The form is generally traced to American wire-service reporting in the second half of the 19th century, when telegraph transmission was expensive and unreliable: filing the essential facts first ensured the story survived even if the wire was cut mid-transmission. It was reinforced in the 20th century by print layout practices, where sub-editors trimmed copy from the bottom to fit column space, and by Associated Press style guidance.
For political researchers and MUN delegates, the inverted pyramid matters in three ways:
- Source evaluation. Wire copy from Reuters, AP, or AFP follows the form strictly, meaning the lead is usually the most verifiable claim and later paragraphs may contain looser analysis or single-sourced detail.
- Speed reading. When scanning dozens of articles for a position paper, reading only leads and nut grafs captures roughly 80% of factual content.
- Bias detection. Departures from the inverted pyramid — feature ledes, delayed attribution, buried qualifications — often signal opinion writing, advocacy framing, or narrative journalism rather than straight reporting.

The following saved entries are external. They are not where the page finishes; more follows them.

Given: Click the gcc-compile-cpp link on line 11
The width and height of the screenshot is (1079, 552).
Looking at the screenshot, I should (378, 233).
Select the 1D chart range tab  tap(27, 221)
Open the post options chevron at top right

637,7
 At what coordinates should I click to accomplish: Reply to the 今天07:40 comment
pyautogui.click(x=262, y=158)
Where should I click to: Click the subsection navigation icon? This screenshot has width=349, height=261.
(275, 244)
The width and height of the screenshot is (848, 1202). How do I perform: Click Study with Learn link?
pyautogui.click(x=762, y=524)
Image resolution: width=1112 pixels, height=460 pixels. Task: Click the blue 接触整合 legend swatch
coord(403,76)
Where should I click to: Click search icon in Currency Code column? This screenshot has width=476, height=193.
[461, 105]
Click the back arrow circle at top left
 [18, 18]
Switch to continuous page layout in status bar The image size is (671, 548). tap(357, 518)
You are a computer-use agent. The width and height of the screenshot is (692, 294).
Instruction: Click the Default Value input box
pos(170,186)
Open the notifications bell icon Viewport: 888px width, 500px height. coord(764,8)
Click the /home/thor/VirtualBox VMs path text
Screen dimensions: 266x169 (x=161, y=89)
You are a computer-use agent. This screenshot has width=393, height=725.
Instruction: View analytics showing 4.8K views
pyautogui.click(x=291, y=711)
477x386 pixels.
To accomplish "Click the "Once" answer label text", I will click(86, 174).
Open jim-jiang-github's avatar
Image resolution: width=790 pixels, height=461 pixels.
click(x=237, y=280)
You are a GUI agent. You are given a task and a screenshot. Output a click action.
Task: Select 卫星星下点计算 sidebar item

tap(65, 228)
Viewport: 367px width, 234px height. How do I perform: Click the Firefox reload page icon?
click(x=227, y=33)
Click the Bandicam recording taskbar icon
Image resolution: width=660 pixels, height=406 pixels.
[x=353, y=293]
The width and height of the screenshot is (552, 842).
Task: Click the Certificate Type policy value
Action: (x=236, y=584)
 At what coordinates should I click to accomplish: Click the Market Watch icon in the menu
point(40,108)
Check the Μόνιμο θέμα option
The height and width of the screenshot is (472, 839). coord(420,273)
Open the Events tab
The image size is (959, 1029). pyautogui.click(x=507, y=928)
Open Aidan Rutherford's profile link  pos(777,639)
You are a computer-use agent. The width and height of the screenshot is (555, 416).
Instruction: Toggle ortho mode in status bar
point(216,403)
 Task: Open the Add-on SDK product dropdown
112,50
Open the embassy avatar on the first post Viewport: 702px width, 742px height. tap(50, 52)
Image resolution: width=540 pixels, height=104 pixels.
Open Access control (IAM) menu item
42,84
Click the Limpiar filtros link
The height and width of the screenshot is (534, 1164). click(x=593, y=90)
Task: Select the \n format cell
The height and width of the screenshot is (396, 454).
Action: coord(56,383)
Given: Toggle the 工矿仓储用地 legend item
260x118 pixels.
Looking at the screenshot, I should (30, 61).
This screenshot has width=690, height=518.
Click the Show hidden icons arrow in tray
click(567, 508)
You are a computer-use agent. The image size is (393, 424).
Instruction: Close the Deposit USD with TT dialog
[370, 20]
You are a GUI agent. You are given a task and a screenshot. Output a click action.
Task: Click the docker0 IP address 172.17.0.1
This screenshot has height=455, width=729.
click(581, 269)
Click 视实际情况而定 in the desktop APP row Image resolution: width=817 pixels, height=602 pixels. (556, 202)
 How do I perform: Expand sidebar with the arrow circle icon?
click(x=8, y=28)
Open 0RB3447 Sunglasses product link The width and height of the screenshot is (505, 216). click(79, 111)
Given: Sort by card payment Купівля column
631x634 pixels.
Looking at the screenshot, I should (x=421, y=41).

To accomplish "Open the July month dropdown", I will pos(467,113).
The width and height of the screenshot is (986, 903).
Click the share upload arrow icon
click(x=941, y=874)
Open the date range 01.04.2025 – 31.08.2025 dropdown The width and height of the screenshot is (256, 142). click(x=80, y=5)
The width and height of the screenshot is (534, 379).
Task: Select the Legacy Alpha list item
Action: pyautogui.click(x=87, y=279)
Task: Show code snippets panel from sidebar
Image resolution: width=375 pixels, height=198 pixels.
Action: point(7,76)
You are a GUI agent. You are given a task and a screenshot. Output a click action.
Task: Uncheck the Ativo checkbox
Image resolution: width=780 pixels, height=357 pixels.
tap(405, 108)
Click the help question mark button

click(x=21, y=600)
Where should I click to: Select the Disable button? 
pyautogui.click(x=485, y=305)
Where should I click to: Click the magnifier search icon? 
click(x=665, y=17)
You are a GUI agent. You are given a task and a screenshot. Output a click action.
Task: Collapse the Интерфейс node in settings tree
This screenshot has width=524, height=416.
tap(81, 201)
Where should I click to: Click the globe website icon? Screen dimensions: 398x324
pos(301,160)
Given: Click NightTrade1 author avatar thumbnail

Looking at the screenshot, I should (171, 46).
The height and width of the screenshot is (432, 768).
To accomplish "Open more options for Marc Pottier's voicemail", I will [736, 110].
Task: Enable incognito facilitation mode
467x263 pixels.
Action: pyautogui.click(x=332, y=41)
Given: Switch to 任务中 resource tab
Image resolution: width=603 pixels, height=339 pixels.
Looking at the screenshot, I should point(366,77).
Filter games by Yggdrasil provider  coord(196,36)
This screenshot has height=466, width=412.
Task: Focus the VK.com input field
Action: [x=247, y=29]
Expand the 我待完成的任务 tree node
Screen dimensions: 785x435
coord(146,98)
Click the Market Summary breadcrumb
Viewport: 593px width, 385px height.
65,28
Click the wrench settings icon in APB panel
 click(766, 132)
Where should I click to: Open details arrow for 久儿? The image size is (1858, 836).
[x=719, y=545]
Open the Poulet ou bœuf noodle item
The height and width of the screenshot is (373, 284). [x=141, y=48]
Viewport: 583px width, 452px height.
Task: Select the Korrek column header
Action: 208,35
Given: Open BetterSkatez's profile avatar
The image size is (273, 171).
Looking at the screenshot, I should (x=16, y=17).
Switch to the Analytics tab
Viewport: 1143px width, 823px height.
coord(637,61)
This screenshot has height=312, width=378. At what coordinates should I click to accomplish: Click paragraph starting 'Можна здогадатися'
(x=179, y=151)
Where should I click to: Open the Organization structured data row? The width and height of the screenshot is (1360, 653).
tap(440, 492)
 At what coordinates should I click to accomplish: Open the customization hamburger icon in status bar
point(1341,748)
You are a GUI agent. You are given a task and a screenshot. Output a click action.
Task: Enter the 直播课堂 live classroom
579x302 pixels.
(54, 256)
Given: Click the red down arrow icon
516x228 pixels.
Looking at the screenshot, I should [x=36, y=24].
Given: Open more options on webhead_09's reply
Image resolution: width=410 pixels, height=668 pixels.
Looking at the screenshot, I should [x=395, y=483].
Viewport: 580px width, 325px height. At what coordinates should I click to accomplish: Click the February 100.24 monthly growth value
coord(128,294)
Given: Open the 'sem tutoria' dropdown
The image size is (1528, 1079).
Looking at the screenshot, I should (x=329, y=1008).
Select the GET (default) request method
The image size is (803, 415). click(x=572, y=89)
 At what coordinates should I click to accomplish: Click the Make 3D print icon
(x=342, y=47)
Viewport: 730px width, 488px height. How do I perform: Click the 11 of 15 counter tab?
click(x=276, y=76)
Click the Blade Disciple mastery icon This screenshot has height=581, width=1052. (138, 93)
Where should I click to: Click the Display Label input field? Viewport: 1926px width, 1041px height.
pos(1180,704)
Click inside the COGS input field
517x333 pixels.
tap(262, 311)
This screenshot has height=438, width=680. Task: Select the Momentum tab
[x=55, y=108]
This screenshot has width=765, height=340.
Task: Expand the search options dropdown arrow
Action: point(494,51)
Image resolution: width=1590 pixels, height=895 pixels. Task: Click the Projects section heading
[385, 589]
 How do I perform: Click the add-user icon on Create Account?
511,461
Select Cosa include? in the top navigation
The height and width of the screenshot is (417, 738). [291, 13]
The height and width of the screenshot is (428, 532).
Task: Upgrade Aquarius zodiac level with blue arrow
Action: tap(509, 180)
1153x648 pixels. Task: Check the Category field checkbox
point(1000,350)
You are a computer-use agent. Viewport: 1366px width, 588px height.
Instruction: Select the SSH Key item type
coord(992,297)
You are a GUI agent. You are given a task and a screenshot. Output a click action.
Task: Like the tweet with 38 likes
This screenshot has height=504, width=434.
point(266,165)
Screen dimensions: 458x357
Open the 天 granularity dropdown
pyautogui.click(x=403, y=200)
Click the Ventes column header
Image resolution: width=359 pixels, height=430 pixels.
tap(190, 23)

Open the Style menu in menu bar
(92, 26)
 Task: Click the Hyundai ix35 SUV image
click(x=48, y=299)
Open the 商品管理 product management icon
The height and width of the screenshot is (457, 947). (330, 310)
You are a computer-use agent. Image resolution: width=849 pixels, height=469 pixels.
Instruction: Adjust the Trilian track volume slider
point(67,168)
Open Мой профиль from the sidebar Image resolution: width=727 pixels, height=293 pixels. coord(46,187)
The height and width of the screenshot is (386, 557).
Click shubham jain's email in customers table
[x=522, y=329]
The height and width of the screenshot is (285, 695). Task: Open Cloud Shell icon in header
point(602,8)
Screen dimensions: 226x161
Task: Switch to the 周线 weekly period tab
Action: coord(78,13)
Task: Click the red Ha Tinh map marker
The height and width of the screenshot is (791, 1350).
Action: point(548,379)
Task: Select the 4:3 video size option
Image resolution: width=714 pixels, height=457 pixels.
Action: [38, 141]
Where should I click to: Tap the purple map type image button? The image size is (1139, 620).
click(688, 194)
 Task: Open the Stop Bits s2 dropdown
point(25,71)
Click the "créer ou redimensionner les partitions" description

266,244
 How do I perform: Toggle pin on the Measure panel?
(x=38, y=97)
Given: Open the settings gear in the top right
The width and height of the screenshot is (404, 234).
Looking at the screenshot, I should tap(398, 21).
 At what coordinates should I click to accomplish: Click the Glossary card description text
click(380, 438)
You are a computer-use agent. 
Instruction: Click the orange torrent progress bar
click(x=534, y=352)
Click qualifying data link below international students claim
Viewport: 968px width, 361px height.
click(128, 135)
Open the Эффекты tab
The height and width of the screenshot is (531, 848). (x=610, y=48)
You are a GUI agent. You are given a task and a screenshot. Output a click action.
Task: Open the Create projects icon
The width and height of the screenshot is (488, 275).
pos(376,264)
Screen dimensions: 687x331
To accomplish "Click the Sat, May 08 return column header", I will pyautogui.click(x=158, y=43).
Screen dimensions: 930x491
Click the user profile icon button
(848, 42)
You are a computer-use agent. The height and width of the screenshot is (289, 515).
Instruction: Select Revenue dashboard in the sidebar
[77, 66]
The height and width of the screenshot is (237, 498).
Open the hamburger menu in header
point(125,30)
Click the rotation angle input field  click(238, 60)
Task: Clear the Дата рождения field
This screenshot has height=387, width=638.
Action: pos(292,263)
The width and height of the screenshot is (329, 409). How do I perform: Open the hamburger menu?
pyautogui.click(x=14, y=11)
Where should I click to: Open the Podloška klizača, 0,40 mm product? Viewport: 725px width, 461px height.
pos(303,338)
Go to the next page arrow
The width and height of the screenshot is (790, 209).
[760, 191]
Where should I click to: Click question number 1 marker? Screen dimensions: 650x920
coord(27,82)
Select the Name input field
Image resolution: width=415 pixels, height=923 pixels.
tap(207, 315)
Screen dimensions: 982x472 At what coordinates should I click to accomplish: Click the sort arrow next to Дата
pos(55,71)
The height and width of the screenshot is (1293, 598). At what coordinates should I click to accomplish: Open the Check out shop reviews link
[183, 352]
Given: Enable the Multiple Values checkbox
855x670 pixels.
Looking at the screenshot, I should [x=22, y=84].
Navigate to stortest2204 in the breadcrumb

The structure contrasts with the narrative or Wall Street Journal formula (anecdotal lede, then nut graf, then body), with feature writing (chronological or thematic), and with broadcast scripts, which often use a diamond or hourglass shape. Digital journalism has partially eroded strict adherence — explainer formats, live blogs, and listicles use different logics — but agency wires and breaking-news desks still treat the inverted pyramid as default.
Example
A Reuters dispatch on a UN Security Council vote will typically open with the resolution's outcome, vote tally, and date in the first sentence, then move to ambassador quotes and procedural background lower down.
Frequently asked questions
Because the widest, heaviest layer of information sits at the top of the story rather than the bottom, reversing a standard pyramid shape.